Maybe his isn't strong enough for the cows - I know that I made the mistake of buying a low voltage charger because I thought I could get away with it since I was only fencing in 2 strands on about an acre.

The lady at Tractor Supply laughed at me! (In a nice way)

Since mine is such a small area with a big charger, the weeds don't bother the wire too much. I do have to patrol the fence line about once a month, but it's very wet where they live and those big skunk cabbage plants grow and are easy to break.

My wire even burnt one right down to nothing because it touched the fence for so long.

I believe that if you buy a charger that's strong enough and you've got enough juice in your charger/outlet, weeds generally aren't a problem.

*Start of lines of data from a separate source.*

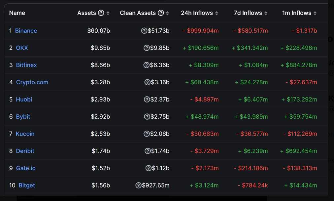Select the Deribit exchange link
The image size is (334, 201).
(25, 151)
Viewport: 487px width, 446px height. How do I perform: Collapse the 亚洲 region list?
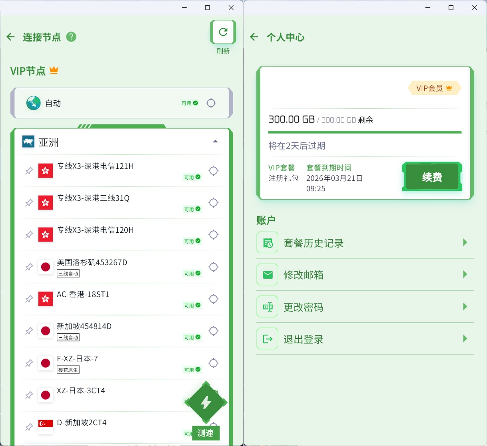(x=215, y=141)
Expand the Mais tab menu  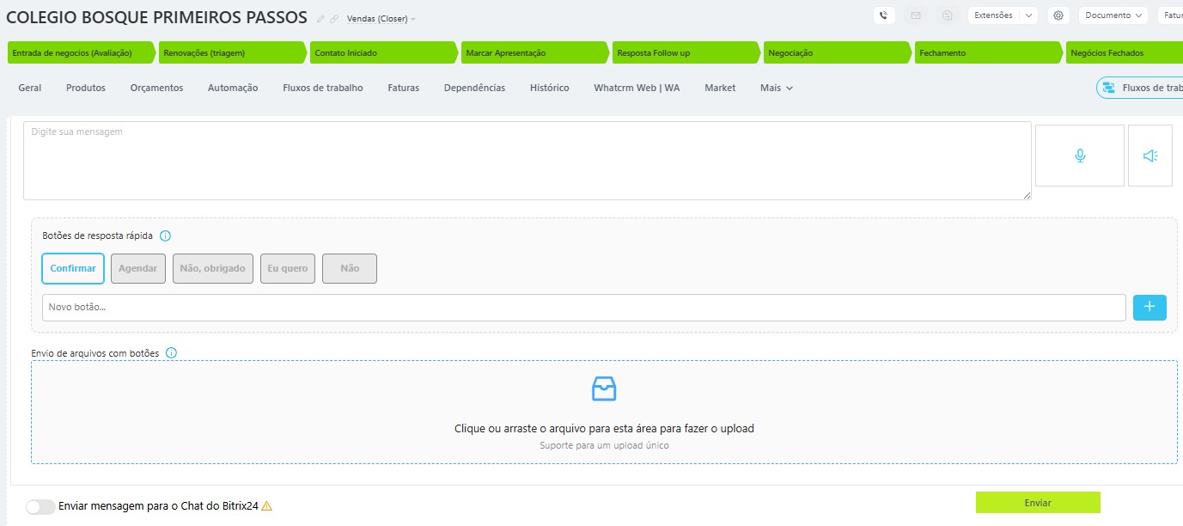[776, 88]
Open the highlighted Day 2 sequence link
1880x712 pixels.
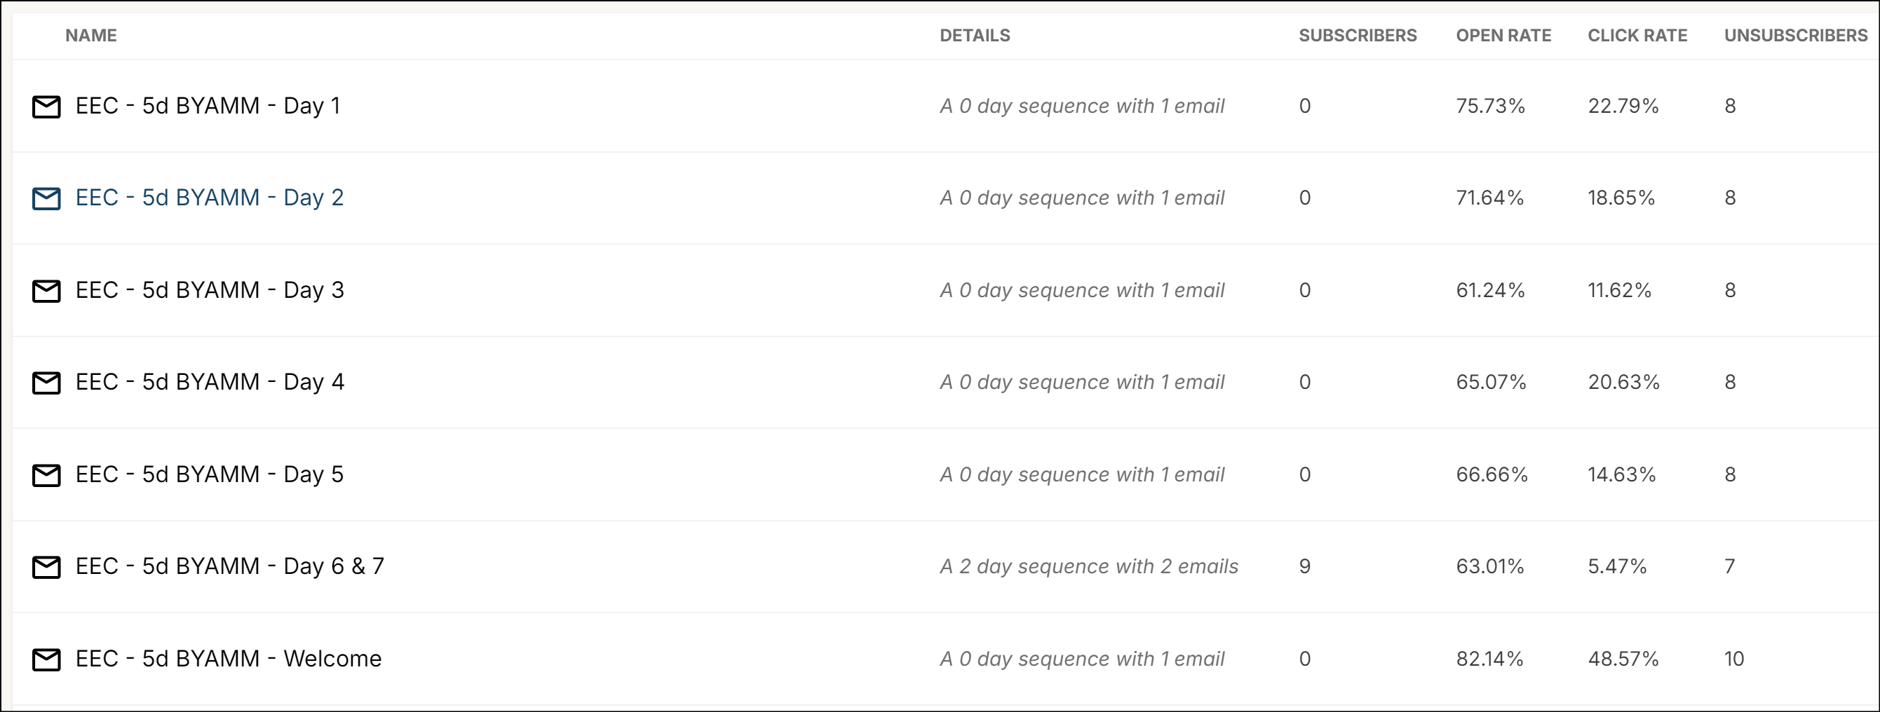point(209,198)
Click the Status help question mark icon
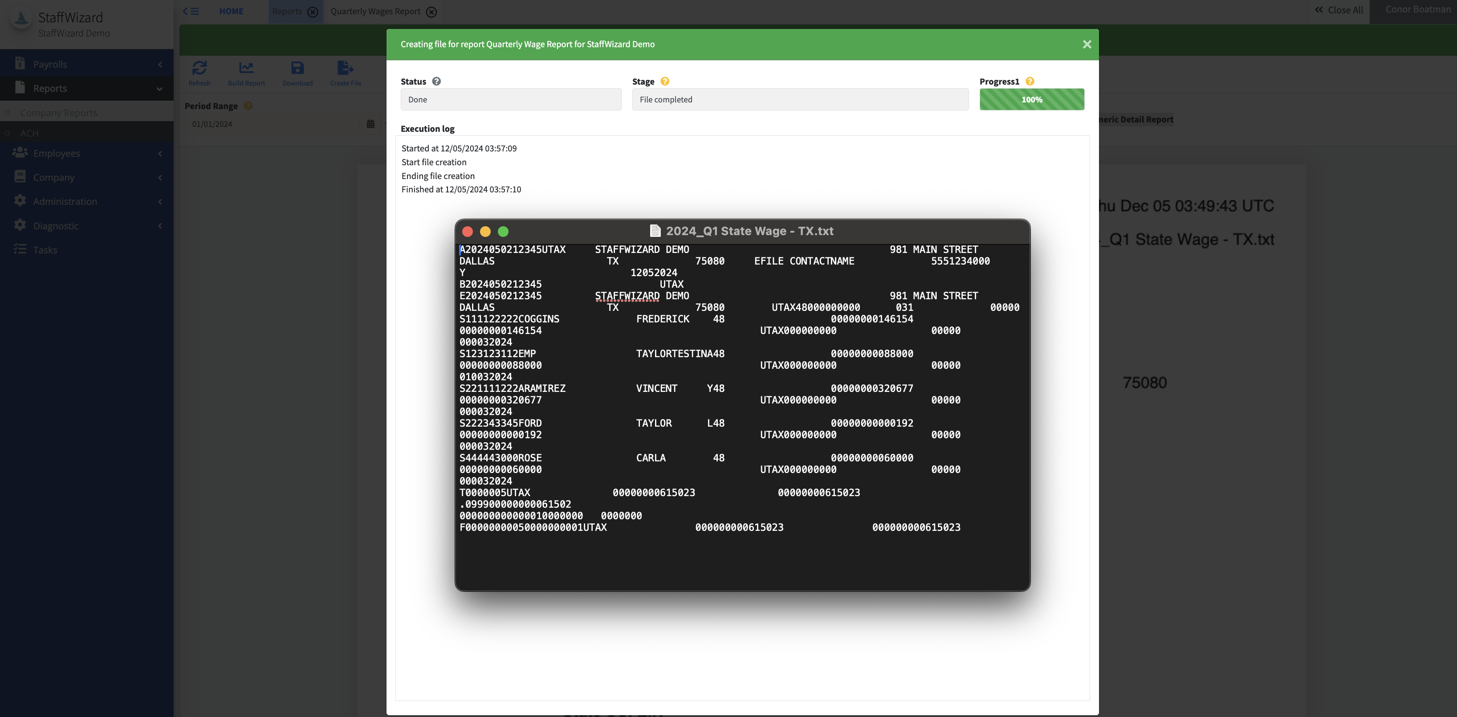The image size is (1457, 717). [436, 81]
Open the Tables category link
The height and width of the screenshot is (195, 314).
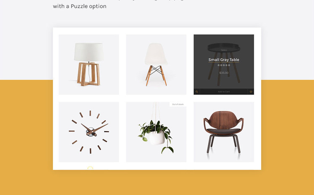pos(224,50)
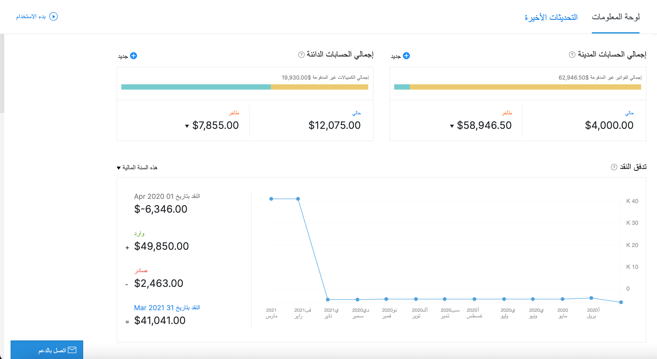The width and height of the screenshot is (657, 359).
Task: Select the Dashboard tab
Action: point(616,17)
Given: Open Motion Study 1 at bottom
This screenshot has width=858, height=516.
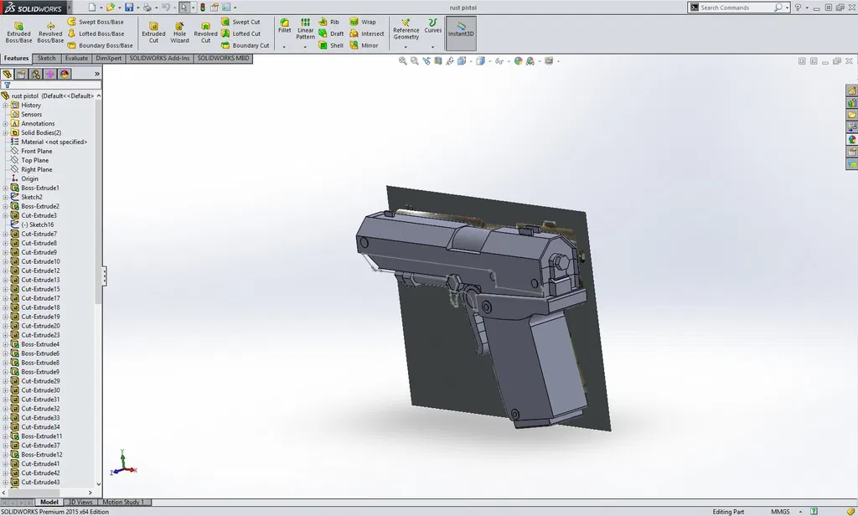Looking at the screenshot, I should point(124,502).
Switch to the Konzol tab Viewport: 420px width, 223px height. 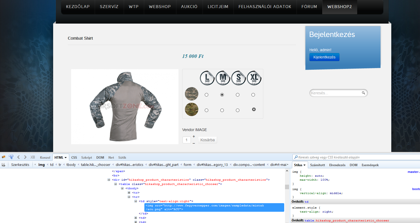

As far as the increase in elecric bill/batteries, it doesn't cost us much (if anything at all) as far as an increase in our bill to charge up the car battery.  And those things last for years - or at least ours has - it's actaully a battery from a car that was junked and I took it to Wal-mart to have it tested and they said it has a few years left!


----------



## mully (Jun 30, 2010)

jodief100 said:
			
		

> What about weed load?  Are y'all spraying around your electric fence or how do you handle it?
> 
> That is one of several reasons I don't like it.  I use electric for temp fencing a lot.  Quick to set up and tear down.  I don't like permanent electric because I don't like to spray.
> 
> ...


With the right kind of fencer you do not have to worry about weed load as the fencer fries the weeds...no it will not start a fire  With 5000V goats respect HT fencing and i have made one small repair in 5 years. IMO it is the only way to go. Goats love to jump up on wire fences and after awhile they look mangled and to keep the farm looking nice you end up replacing the wire.


----------



## willowtreeacres (Jun 30, 2010)

Thanks everyone for the info! It gave me lots to think about.


----------



## lupinfarm (Jun 30, 2010)

We have a strong fencer so weeds don't usually make much of an impact, but we do probably... twice a month, lift the bottom wire and hook it onto the next insulator up (fencer OFF) and weed wack under it. I hate the look of ratty weeds


----------



## CuddleBug Ranch (Jul 5, 2010)

I use an electric fence for my seven goats ranging in size from pygmy and nigerian to Nubian.  They used to run through and hop over the fence all the time last summer, but for some reason this summer they aren't.  I suspect it is because I still give them some hay at night instead of depending solely on the grass.  I have a weed chopper fencer that is probably close to being as old as I am, (47) and as long as I mow around each side of the electric fence, I have no problems with it shorting out.  I was using a Polywire and found that when the weeds touched it, it burned through it, so I went back to a 14 gage aluminum and only charge the middle wire out of three strands of wire.  My goats have been good this year and stayed where they are supposed to be. Our electric bill goes up in the summer do to other reasons, so I can't say for sure how it affects our electric bill.


----------



## dianneS (Jul 5, 2010)

jodief100 said:
			
		

> What about weed load?  Are y'all spraying around your electric fence or how do you handle it?
> 
> That is one of several reasons I don't like it.  I use electric for temp fencing a lot.  Quick to set up and tear down.  I don't like permanent electric because I don't like to spray.
> 
> ...


There are lots of solar fence chargers.  TSC has one that I'm planning on getting.  It does up to three miles of fence and it supposedly burns off the weeds too.  Its only about a hundred bucks.  I'm running electric fence to keep my horses butts off of the split rail, so I only need one or two strands!  I can't wait to get set up so they stop rubbing their tails off!


----------